Apple has updated iTunes, as it often does around this time of year. The new iTunes 12.7 has a few minor tweaks and one huge change: the removal of the iOS App Store. iTunes expert Kirk McElhearn looks at the most significant changes and digs into problems and solutions for those who manage iOS apps from their Macs.
Credit-reporting agency Equifax has exposed the private information of 143 million Americans. Rich Mogull outlines some steps you can take, but they won’t amount to much until the system changes.
In an email to all Apple employees, CEO Tim Cook decried the “tragic and repulsive” events in Charlottesville, saying “We must not witness or permit such hate and bigotry in our country, and we must be unequivocal about it. This is not about the left or the right, conservative or liberal. It is about human decency and morality.” He also announced that Apple would be making $1 million donations to the Southern Poverty Law Center and the Anti-Defamation League. As someone who grew up in the South and once confronted the Ku Klux Klan during a cross burning, Cook finds events like these deeply troubling, but he closed with, “These have been dark days, but I remain as optimistic as ever that the future is bright. Apple can and will play an important role in bringing about positive change.”
Apple’s impressive ARKit developer framework has sparked speculation about the company developing a pair of smart glasses along the lines of Google Glass. In a post on Medium, augmented reality expert Matt Miesnieks explains why Apple-branded smart glasses are likely still several years away. There are numerous technical challenges to overcome, but the biggest obstacle is miniaturizing all the necessary technology into a pair of glasses people would want to wear all day. Miesnieks thinks Apple could introduce the first limited pair of smart glasses with a heads-up display (think of them as an Apple Watch on your face) as soon as late 2018, though he doesn’t see full ARKit-capable glasses appearing before 2021.
The latest high-profile Mac software — joining TextExpander and 1Password — to move to subscription pricing is the cross-platform writing app Ulysses.
Andy Ihnatko is letting off steam as only he can, with an extended analogy about how he was just trying to make a ham-and-cheese sandwich but got distracted by an Internet-related error with the mustard. It’s silly, of course, but his larger point is that we’ve created a world built on so many dependencies that it’s amazing that anything works at all. We’ve all been there; the question is how we get back.
A growing scrap heap of abandoned iOS apps is creating a troubling environment for developers. Marc Zeedar, publisher of xDev Magazine, explores the situation.
A news report referring to AgileBits’s aggressive shift to subscription-based licensing for 1Password overstates a requirement to store passwords at its 1Password.com site.
Gone are the days when you had to carry a Costanza wallet, but can your iPhone replace your wallet entirely? Mike Matthews explores the question.

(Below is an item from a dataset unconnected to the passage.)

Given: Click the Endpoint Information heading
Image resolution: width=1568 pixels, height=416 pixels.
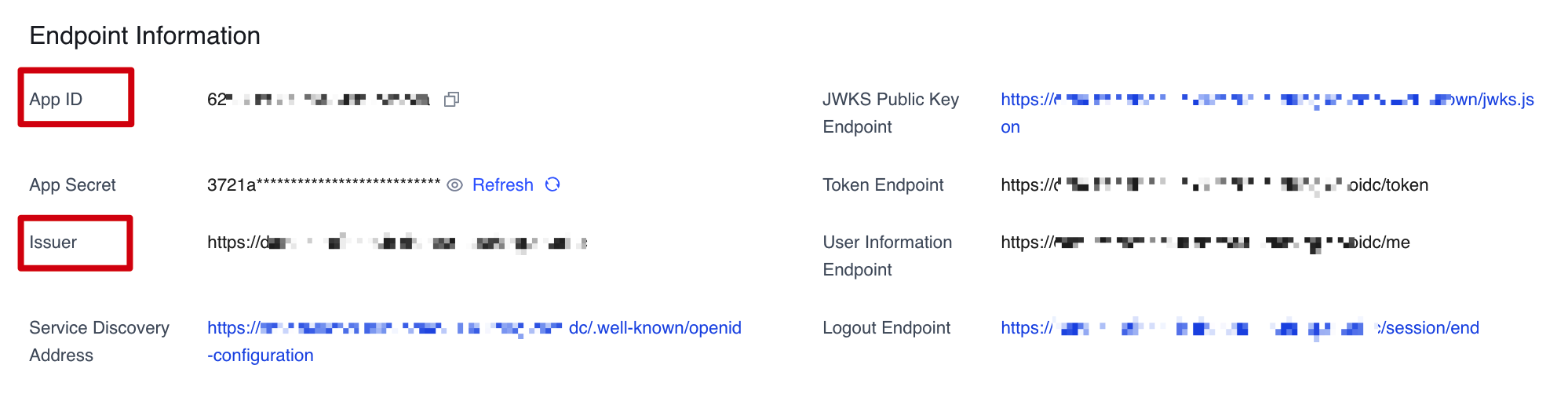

Tim Cook unexpectedly revealed that Apple is working on autonomous systems for self-driving cars. Rumors surrounding Apple’s Project Titan car team have been swirling since 2014, but Cook’s statement in a Bloomberg Technology interview was the first public statement that Apple has made about its plans in this space. Adam Engst summarizes what Apple has done so far and ponders what Apple’s announcement might mean.
Remember in 2015 when the FCC reclassified ISPs as common carriers and (sort of) made “net neutrality” the law of the land? Now the Trump administration and the Republican-controlled Congress are undoing it in the name of “freedom.”
The veteran Mac writer Tom Negrino may be dead of an intentional barbiturate overdose by the time you read this, an act he has chosen after years of fighting terminal cancer. The Apple world will be poorer without Tom in it, and we will miss his humor, skill, professionalism, and courage.
The capability of storing your iBooks library on iCloud Drive caused problems when Apple introduced it last year. Michael Cohen takes a look to see if the company has resolved those issues.